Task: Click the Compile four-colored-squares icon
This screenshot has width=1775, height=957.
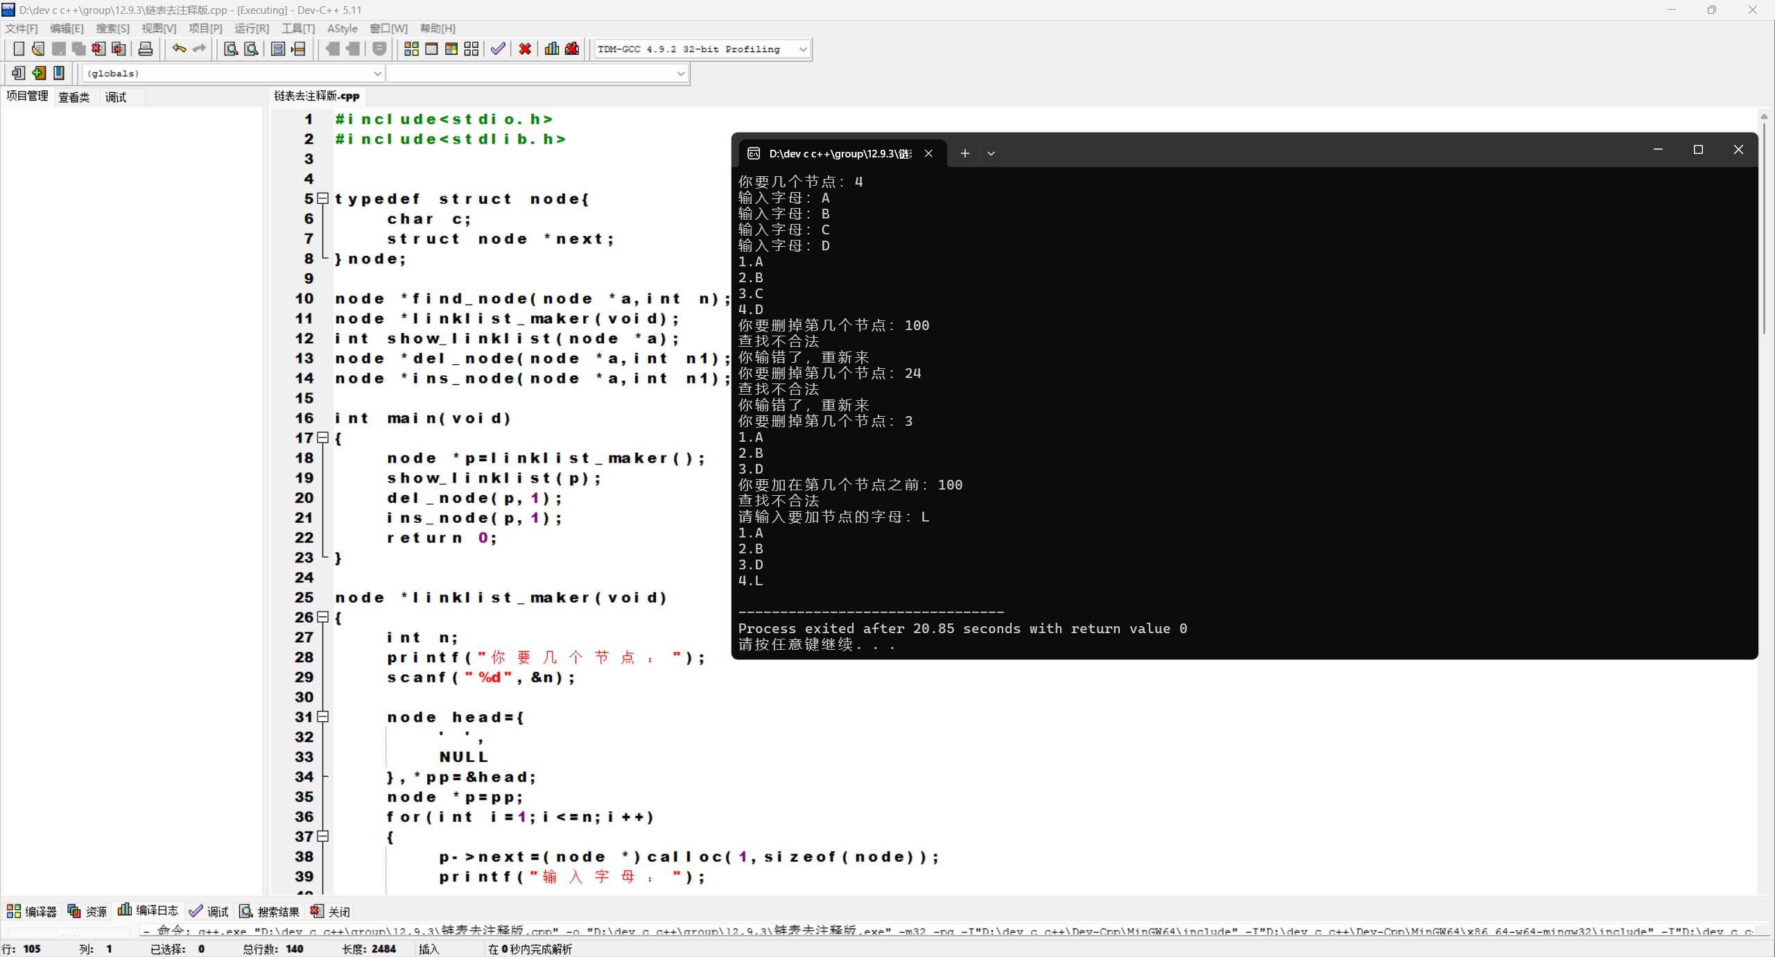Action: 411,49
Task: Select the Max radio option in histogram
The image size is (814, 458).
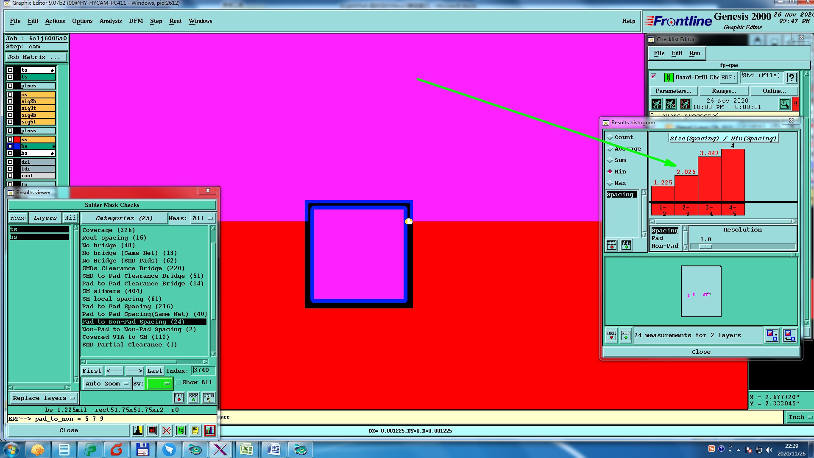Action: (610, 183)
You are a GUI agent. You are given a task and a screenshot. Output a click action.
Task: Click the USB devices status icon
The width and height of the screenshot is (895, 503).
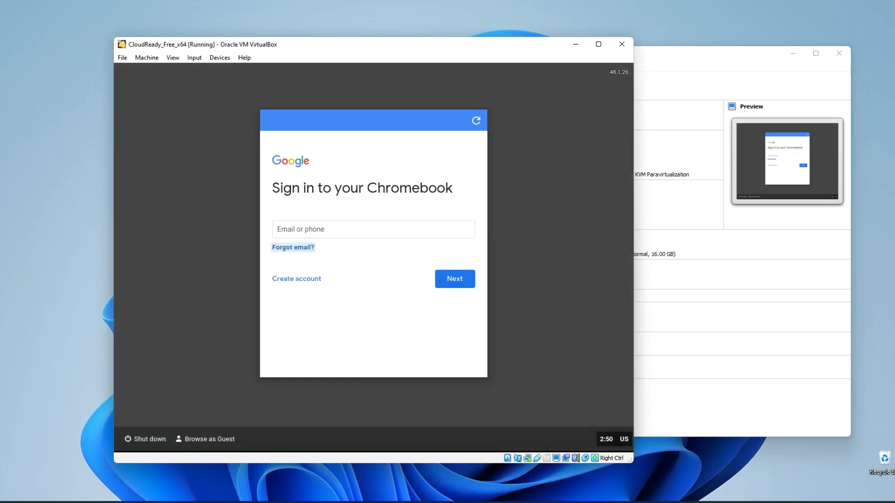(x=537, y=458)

--- --- ---

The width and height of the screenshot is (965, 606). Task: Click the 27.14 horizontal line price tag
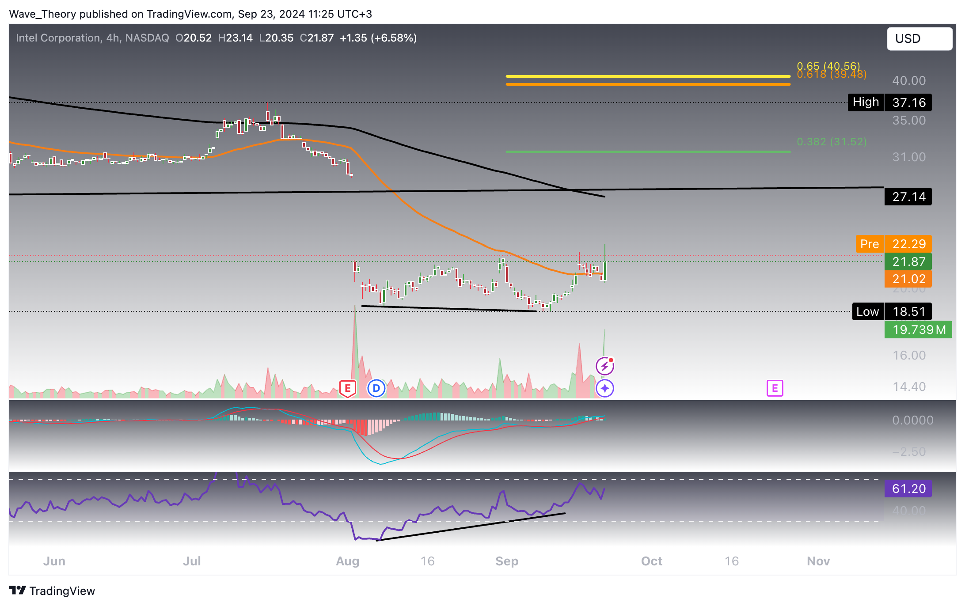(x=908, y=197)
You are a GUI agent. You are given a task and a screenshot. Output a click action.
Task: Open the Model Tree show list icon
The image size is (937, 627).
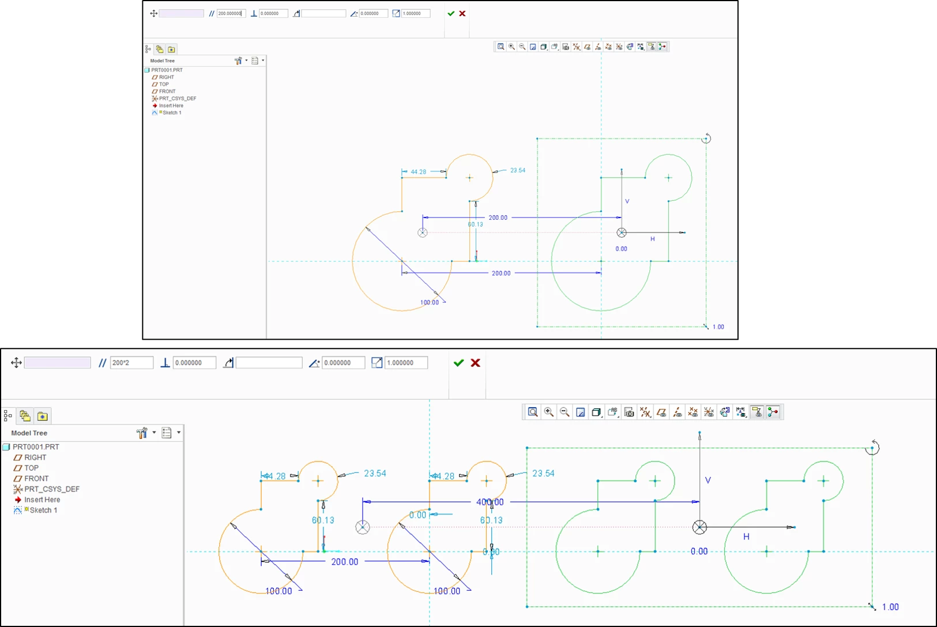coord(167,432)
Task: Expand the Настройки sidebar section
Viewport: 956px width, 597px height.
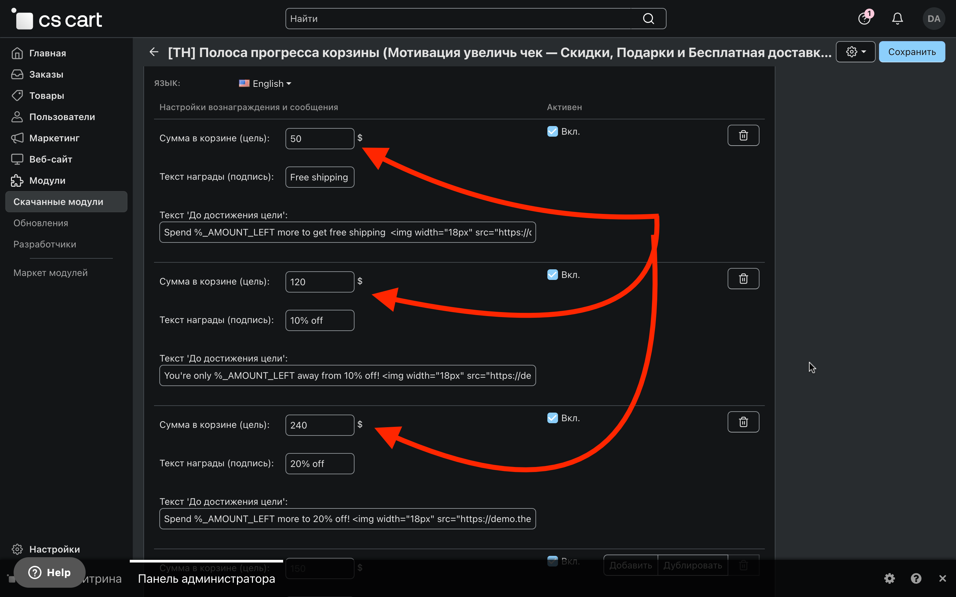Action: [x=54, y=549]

--- --- ---

* **REQUIREMENT**
Look through the lines above and collect those with the word "icon".

* **EXERCISE ANSWER**
Task: Click the Compile four-colored-squares icon
Task: Click the USB devices status icon
Task: Open the Model Tree show list icon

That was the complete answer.